# [GUIDE] Turning a Demo unit into a fully functional Retail Unit



## jovo55 (Aug 21, 2011)

These instructions will help you turn your HP TouchPad demo unit into a fully functional retail unit. You will be able to activate a new webOS account and have full access to the App Catalog.

I want to start by saying that I did not come up with these instructions all on my own. The first section of this was written by bluepoint951. The remainder was put together by myself, with testing help from a few other members. I thought it was necessary and useful to post a complete tutorial. Many thanks to bluepoint951 (for the instructions on bypassing activation), chekz (for the activation bypass tool), lalifeguards (for the US retail productSKU), and WebOS Internals (for Preware, Impostah, and all your homebrew needs).

On to the instructions&#8230;

*Step 1*

This first step removes the DEMO software, allows you to update to webOS 3.0.2, and keeps you from getting stuck on trying to register a webOS account.

You will need this file: 
Right click and Save as: http://onebluepoint.net/chekz-devicetool.zip or FileServe Download (again thanks to chekz)

Steps:

1. If you have not done so already, update to webOS 3.0.2
a.	To do this download this: http://palm.cdnetworks.net/rom/touchpad/p302r0d08012011/wifip302rod/webosdoctorp302hstnhwifi.jar

b.	Run the aforementioned file by double clicking (You must have Java installed; I did this on Windows 7 Ultimate 64-bit)

c.	Continue thru the setup until you get to the step where you are asked to connect your device with a USB cable. ***Do not connect your TouchPad at this step***

d.	On your TouchPad shut down the tablet (you should be able to do this by holding the power option for a few seconds and selecting the "Shut Down" option. If you can't get that to come up you can force a restart by holding the "Home" button and power button at the same time for apx 5-10sec).

e.	Restart/Start-up you device holding the Power button and the Volume Up button (This boots the device into Recovery Mode). You will know if you are successful when you see the USB logo on your screen.

f.	Connect your TouchPad to your computer; on screen you should be able to hit the next button to allow your device to be updated.
g.	Allow 10-15min for the application to finish; at the end it will tell you the device is resetting. You will see a small HP logo on your TouchPad, disconnect the USB from your computer.

h.	Once the upgrade is complete and has loaded you can attempt to login or create and account but if you have a demo unit; you won't be able to register. [aka ERROR CODE: PalmS3036]

2. Power down your TouchPad (see step 1d for help if needed).

3. Hold down the Power and Volume Up button to allow your device to boot into Recovery Mode. You should see a USB logo on screen. (see step 1e for help if needed)

4. On your desktop, unzip the chekz-devicetool.zip file. You might want to copy this un-zipped file to your C: drive to make the next step easier.

▶ [Dataset excerpt]

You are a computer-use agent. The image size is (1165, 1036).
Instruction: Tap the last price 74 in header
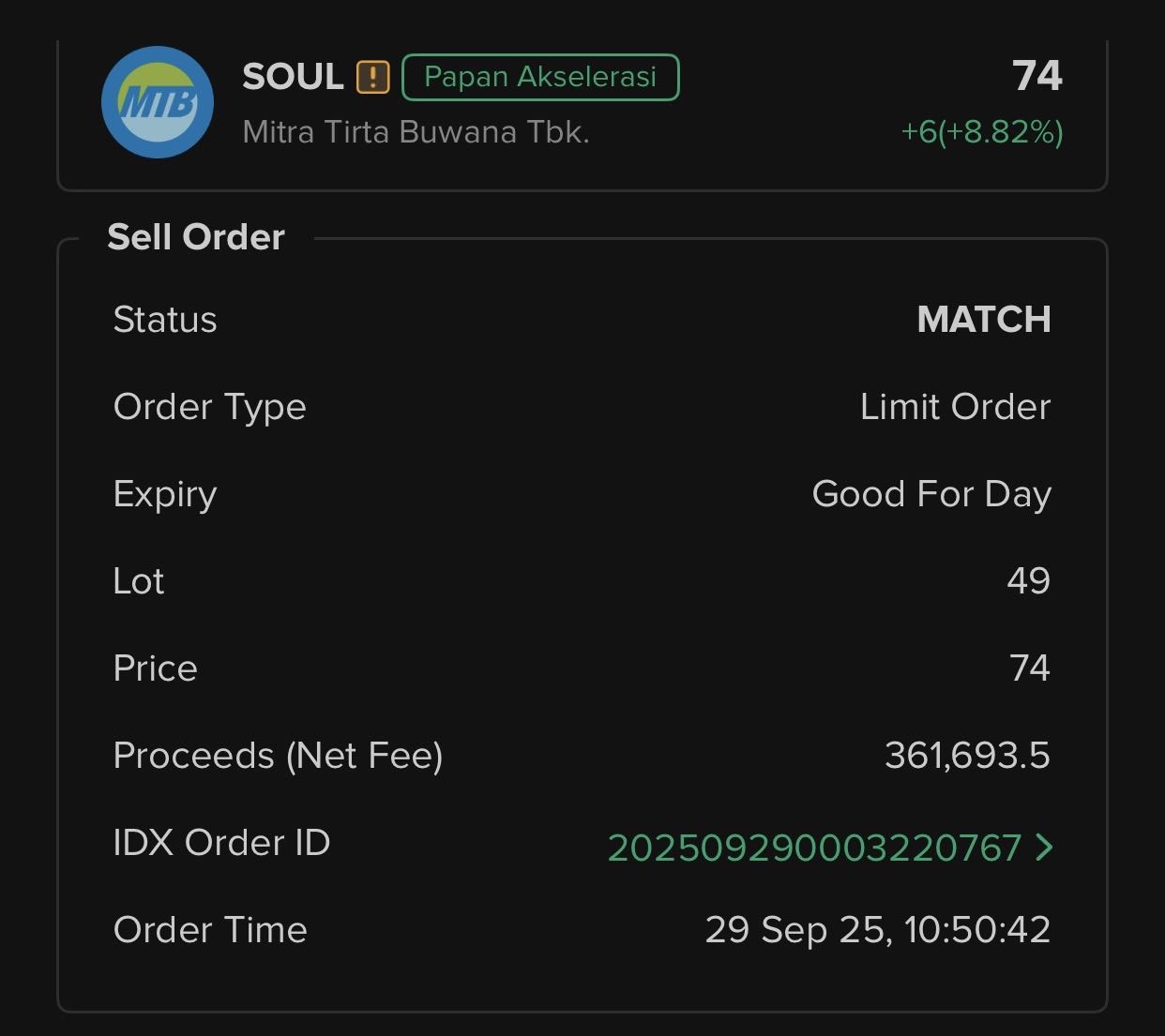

▶ [Exercise set]
#1 In the TouchPad guide, which two buttons must be held during startup to boot the device into Recovery Mode?
#2 Copy everything in the TouchPad guide from "3. Hold down" down to "next step easier.".
The lines have nothing to do with the TouchPad guide.

▶ [Expected responses]
#1 The Power button and the Volume Up button.

#2
3. Hold down the Power and Volume Up button to allow your device to boot into Recovery Mode. You should see a USB logo on screen. (see step 1e for help if needed)

4. On your desktop, unzip the chekz-devicetool.zip file. You might want to copy this un-zipped file to your C: drive to make the next step easier.